SOURCE PASSAGE:
Overview

Boy oh boy, where to begin with grep. This one took me down a rabbit hole. Not the examples, or how-to-use, but the history, which I’ll get to in a moment. grep is one of those tools that I feel has always been there; like with ls and cd. It is a command I’ve come to rely on for almost anything I do on the command line. If you haven’t used grep before, let me say this: grep is powerful, like SUPER powerful. It’s so vast and complex that people have written multiple books about it. So before we dive in, remember that this is an overview. It won’t cover everything, because I cant. But I hope to give you some building blocks to which you can use to build greater things.

Now for a Bit of History

The more I dove into the history of grep the more I kept digging, as I found it extremely captivating. You might not be interested in it at all >.> so before we dive into the history, I’m giving you a chance to click on a link to a new section. Jump to usage, or maybe you want to jump to grep alternatives and variants, or you can just skip right to the examples.

You still here? Last chance! Okay…here we go.


The original utility was created by Ken Thompson back at Bell Labs in 1975. The man page for it is still available online. While not true, grep does have a history of being created overnight, but we’ll circle back to that in a moment.

Part of the core functionality for grep was part of the ed text editor (also developed by Ken Thompson). The issue with ed and searching for regular expressions is that you couldn’t do it with large files due to the fact that the data was held in memory. Thompson had the idea to strip that functionality out into its own separate program. He kept it to himself and called it s (for search) or something similar (classic Unix command names). When Unix was being heavily developed, Thompson didn’t want to be the benevolent dictator for life. He wanted to make sure that there as a consensus, or an agreement between the other developers of what would be put in the /bin directory. So he kept it to himself, in his own directory.

WORK REQUIRED: Copy out the grep write-up above word for word, from the "Overview" heading through its final sentence.

ENTRIES SHOWN:
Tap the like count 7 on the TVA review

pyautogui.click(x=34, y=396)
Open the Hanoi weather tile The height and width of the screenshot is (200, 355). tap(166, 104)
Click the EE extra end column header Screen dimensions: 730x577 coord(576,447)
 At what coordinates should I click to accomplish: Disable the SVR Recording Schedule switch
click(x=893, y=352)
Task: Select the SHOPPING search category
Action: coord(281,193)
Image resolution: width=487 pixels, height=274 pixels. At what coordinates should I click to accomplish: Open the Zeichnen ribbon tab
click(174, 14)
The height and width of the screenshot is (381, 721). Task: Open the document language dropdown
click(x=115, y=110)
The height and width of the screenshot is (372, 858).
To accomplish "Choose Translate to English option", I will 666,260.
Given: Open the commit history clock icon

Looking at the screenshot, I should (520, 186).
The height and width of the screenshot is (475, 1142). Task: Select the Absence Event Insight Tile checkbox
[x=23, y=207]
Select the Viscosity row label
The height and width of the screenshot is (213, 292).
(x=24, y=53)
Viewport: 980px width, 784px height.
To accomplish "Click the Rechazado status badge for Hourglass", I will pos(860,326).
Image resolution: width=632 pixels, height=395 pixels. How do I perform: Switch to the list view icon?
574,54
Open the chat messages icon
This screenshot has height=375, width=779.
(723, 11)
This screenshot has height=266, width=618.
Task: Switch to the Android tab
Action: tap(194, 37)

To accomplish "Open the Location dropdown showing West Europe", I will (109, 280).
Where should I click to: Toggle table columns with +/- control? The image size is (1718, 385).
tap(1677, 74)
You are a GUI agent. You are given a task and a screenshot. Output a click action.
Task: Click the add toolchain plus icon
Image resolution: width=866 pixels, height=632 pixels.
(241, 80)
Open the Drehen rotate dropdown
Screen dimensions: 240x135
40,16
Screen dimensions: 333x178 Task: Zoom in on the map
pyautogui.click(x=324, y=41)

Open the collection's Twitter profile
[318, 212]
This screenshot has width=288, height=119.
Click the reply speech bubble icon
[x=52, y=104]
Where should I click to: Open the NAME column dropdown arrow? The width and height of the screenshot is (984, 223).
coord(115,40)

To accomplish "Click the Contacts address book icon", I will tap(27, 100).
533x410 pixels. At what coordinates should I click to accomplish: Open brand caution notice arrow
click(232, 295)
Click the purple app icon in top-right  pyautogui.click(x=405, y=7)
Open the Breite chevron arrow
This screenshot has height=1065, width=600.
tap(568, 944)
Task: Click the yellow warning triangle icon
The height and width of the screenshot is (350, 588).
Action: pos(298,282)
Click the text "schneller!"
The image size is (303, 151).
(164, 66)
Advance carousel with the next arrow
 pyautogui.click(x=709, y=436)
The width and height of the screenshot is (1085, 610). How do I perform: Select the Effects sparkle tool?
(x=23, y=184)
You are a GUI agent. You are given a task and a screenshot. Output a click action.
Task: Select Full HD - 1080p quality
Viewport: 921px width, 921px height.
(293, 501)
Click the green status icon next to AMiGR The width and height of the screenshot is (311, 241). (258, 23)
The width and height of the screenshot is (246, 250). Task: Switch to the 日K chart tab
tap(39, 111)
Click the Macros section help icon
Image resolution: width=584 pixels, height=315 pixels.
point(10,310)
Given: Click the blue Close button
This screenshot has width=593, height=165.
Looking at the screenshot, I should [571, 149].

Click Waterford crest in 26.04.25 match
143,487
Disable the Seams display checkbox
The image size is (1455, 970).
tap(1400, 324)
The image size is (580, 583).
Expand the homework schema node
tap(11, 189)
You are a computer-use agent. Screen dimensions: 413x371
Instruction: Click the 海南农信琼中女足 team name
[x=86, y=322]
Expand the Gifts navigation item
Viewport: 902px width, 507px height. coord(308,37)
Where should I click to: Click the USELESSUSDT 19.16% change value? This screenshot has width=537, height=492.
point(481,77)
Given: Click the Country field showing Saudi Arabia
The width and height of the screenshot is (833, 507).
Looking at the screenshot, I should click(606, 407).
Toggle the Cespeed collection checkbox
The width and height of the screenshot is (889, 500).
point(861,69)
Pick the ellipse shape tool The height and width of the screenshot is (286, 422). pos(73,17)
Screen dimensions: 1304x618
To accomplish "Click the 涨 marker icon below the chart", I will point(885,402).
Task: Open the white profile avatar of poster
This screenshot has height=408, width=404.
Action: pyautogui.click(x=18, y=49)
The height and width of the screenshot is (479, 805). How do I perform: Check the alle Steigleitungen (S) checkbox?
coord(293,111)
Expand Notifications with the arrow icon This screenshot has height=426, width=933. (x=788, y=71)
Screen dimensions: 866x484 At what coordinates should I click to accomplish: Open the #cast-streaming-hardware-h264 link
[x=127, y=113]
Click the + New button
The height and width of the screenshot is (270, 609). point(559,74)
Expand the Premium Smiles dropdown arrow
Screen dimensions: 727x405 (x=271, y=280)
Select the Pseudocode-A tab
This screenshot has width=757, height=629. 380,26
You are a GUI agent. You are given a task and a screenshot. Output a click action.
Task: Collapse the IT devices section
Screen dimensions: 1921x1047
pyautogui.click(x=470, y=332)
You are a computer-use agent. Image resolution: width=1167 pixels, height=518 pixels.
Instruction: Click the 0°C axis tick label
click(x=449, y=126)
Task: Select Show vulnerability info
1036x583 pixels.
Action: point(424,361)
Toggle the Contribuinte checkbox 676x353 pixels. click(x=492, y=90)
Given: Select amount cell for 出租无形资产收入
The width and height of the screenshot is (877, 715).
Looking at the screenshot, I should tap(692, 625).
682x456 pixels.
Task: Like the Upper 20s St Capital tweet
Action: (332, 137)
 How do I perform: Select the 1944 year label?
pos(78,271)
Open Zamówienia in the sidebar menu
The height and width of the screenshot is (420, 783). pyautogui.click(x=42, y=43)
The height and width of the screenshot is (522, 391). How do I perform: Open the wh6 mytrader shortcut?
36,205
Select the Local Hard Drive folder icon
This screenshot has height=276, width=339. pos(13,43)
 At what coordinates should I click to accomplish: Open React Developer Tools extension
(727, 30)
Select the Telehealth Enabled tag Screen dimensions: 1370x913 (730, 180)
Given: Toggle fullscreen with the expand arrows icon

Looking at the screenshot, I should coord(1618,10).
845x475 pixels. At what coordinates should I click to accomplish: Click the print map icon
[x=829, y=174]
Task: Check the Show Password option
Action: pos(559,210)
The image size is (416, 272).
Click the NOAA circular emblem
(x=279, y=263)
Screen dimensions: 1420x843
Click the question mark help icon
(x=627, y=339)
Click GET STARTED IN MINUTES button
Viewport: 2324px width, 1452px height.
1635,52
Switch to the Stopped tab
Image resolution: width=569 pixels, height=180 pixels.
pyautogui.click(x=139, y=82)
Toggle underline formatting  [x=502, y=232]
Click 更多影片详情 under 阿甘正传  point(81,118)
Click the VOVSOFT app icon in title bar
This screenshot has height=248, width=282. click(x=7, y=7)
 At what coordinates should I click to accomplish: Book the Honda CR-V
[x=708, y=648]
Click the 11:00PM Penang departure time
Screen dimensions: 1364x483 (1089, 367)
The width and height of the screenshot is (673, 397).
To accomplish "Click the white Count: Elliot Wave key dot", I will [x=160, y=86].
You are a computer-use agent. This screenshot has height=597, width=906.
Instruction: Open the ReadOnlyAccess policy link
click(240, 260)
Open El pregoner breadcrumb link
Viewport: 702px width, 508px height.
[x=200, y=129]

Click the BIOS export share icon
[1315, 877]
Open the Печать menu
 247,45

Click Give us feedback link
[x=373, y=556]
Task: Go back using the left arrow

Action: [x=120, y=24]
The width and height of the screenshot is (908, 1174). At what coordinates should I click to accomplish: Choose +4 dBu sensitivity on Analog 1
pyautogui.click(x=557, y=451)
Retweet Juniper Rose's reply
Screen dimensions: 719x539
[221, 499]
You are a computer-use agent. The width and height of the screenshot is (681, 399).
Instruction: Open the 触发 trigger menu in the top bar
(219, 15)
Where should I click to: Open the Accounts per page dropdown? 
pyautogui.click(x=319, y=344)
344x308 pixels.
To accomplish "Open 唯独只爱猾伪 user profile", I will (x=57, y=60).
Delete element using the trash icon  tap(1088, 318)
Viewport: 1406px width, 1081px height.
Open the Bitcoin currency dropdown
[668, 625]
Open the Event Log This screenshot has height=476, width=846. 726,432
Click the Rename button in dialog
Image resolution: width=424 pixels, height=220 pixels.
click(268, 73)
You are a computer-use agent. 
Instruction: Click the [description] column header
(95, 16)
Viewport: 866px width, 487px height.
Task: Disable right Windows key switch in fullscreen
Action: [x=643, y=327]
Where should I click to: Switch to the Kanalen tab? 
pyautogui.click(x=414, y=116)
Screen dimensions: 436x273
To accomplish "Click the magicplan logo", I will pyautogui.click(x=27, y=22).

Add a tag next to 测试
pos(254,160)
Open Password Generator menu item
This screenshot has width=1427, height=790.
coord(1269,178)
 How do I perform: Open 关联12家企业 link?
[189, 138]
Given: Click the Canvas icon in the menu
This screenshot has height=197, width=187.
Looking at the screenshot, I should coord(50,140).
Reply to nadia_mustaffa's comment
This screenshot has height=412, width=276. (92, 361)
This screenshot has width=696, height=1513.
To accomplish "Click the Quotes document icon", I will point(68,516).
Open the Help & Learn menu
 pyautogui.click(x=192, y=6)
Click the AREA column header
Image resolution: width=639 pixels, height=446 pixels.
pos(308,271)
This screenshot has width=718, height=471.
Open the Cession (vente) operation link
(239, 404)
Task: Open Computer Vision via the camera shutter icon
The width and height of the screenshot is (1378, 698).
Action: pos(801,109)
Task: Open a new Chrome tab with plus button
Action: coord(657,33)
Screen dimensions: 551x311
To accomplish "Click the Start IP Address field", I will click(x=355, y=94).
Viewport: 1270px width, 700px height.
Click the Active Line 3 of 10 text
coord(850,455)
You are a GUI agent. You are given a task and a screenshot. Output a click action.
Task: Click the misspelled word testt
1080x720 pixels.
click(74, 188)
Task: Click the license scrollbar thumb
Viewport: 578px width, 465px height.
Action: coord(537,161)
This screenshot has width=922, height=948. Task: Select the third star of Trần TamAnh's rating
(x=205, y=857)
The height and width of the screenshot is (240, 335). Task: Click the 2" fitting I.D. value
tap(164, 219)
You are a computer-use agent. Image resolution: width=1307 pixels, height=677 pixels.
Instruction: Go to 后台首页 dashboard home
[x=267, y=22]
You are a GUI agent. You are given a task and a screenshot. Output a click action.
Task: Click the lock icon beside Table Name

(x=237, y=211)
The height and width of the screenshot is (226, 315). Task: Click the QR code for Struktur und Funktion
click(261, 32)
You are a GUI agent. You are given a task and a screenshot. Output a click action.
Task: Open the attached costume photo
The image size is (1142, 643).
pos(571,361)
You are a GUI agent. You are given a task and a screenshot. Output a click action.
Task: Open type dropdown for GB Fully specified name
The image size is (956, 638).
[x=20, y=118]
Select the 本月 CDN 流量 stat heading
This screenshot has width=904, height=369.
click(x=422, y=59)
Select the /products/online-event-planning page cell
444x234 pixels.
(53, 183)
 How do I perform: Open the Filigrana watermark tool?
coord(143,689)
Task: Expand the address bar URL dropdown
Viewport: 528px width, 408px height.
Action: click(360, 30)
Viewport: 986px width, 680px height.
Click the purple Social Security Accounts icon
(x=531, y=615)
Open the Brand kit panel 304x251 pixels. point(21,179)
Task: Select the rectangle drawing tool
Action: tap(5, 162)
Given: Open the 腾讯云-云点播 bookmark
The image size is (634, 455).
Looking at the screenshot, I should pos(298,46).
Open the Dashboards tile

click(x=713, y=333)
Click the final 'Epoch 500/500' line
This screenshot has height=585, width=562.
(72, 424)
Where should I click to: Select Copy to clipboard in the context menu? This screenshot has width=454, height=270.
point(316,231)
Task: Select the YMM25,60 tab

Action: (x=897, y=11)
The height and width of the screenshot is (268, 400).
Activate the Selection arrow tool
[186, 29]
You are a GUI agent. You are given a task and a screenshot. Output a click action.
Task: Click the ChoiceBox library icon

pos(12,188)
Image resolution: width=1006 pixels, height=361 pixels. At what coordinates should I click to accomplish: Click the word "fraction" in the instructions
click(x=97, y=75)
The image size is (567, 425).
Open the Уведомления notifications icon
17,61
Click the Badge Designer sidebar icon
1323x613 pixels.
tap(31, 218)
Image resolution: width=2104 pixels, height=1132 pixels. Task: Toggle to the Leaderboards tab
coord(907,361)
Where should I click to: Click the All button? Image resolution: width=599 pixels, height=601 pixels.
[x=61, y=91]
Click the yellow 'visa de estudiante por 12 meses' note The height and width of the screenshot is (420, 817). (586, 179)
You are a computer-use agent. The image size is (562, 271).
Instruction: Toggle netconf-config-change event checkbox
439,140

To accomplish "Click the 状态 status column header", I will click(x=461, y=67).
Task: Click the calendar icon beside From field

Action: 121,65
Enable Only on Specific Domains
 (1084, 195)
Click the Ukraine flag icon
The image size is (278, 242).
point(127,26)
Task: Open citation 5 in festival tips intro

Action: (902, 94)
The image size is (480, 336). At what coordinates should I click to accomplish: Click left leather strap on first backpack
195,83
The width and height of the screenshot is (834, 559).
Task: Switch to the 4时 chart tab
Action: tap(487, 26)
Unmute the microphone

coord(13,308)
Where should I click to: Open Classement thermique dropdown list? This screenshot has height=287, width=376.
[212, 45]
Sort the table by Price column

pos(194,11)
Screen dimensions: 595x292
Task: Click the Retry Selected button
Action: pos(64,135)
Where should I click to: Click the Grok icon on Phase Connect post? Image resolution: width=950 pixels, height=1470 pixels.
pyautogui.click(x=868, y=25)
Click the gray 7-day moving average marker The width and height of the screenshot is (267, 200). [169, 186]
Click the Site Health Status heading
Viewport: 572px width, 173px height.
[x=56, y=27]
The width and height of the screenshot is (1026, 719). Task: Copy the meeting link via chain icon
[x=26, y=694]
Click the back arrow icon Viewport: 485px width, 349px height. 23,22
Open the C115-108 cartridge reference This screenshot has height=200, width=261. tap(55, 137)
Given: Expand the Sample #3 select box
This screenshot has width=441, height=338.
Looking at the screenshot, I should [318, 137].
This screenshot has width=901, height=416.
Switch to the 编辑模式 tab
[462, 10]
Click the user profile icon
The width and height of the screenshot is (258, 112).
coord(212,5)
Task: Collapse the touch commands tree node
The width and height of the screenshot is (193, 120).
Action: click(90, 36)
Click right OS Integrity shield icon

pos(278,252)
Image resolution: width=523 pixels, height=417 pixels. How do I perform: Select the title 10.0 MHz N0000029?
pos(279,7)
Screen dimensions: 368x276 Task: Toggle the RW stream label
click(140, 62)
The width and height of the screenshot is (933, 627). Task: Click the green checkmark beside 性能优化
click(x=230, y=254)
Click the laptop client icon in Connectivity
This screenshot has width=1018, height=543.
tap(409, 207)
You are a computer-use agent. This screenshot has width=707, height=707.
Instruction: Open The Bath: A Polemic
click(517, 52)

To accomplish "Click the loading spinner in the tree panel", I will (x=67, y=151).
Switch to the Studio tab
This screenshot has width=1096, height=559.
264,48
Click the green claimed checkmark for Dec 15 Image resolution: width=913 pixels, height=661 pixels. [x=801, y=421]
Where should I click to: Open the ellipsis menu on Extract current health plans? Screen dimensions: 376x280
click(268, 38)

SOLVED PROBLEM:
Overview

Boy oh boy, where to begin with grep. This one took me down a rabbit hole. Not the examples, or how-to-use, but the history, which I’ll get to in a moment. grep is one of those tools that I feel has always been there; like with ls and cd. It is a command I’ve come to rely on for almost anything I do on the command line. If you haven’t used grep before, let me say this: grep is powerful, like SUPER powerful. It’s so vast and complex that people have written multiple books about it. So before we dive in, remember that this is an overview. It won’t cover everything, because I cant. But I hope to give you some building blocks to which you can use to build greater things.

Now for a Bit of History

The more I dove into the history of grep the more I kept digging, as I found it extremely captivating. You might not be interested in it at all >.> so before we dive into the history, I’m giving you a chance to click on a link to a new section. Jump to usage, or maybe you want to jump to grep alternatives and variants, or you can just skip right to the examples.

You still here? Last chance! Okay…here we go.


The original utility was created by Ken Thompson back at Bell Labs in 1975. The man page for it is still available online. While not true, grep does have a history of being created overnight, but we’ll circle back to that in a moment.

Part of the core functionality for grep was part of the ed text editor (also developed by Ken Thompson). The issue with ed and searching for regular expressions is that you couldn’t do it with large files due to the fact that the data was held in memory. Thompson had the idea to strip that functionality out into its own separate program. He kept it to himself and called it s (for search) or something similar (classic Unix command names). When Unix was being heavily developed, Thompson didn’t want to be the benevolent dictator for life. He wanted to make sure that there as a consensus, or an agreement between the other developers of what would be put in the /bin directory. So he kept it to himself, in his own directory.